Minhas coisas, textos e afins geralmente só saem rimando ou numa estrutura quando faço música (que ficam dentro da minha cabeça por semanas) e suas letras no lugar mais inusitado e onde eu não posso gravar ou escrever com os aparatos que utilizo (papel e caneta), debaixo do chuveiro. E geralmente é quando saem os melhores sons e letras. Mas que sacanagem!
Gosto de bossa nova, de jazz e de Maysa. Fantástica!
Pode sim ser modinha de televisão, mas se não o fosse a grande massa da população brasileira, como eu, não a (re)conheceria e não seriam fãns.
Não é de hoje que as pessoas criticam meus gostos musicais. Todos ficam abismados quando eu digo que sou fãn de Amy Winehouse, e esses geralmente são aqueles que preferem sentar a frente de uma caida de som ouvindo em brados estrindentes um "breguinha melody". Resumindo, esses não merecem nem créditos por não gostarem, primeiramente pelo fato do gosto musical dele (a) ser despresível. Nada contra a cultura inútil paraense, mas o "convenhamos" é tanto que nem precisam do "segundamente".
Essas músicas, o jeito de cantar, a vida me inspira a pensar o quão sou feliz e posso escrever sobre a infelicidade dos outros. Soou cruel isso não foi? Eu sei, mas é verdade. Como não se inspirar quando Maysa canta, quando Eliz canta, quando Amy canta.
Eu não suporto falso intelecutal,( você conseguiu entender a ligação dos dois assuntos? Pois tem!) não sou intelectual, sou uma pessoa bem bocuda, bem bravinha, bem pavio curto, bem, bem...eu pra não tolerar chorinhos e velhinhas. Minha paciência tem o famoso limite, mas a minha ternura não tem validade. "Ahh você gosta disso pra dizer que é cult". Cult é p*** que o pariu.
Mas nem tudo são "odinhos" de quem não merece ( bando de invejosos). Também há momentos perfeitos com a pessoa perfeita pra aquelas ocasiões.

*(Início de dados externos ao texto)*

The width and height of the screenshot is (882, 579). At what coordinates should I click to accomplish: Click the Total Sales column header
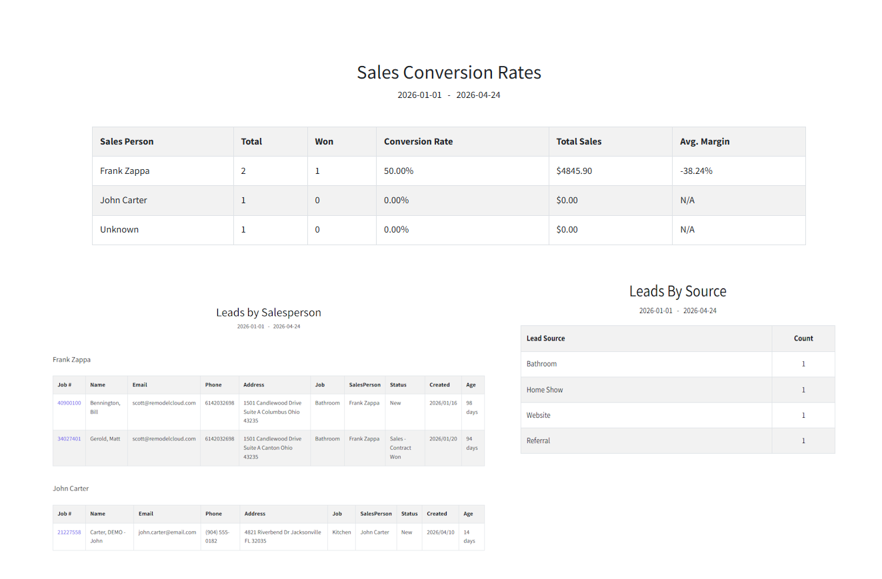pos(579,142)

Se bem que quando se gosta de alguém todo lugar fica mais aconchegante com a pessoa ao lado.. com ele do lado.
Eu vivi num labirinto sem muita perspectiva de sair de lá viva, até que chegou um príncipe e me fez asas de cera. Eu consegui escapar, mas quando elas derreteram, diferente de Ícaro, eu não cai no mar, mas no coração e nos braços dele. Meio meloso o que eu disse, mas não tem como ser romântico sem ser assim. Eu ainda estou me acostumando com isso. Paciência comigo. É tudo meio novo, sendo meio velho. ( vinho é bom velho, não?). Fase boa.
E sem perceber falei de tanta coisa sem concluir muuito bem nada. Eu não disse que poeta ten mania de escrever tudo o que pensa?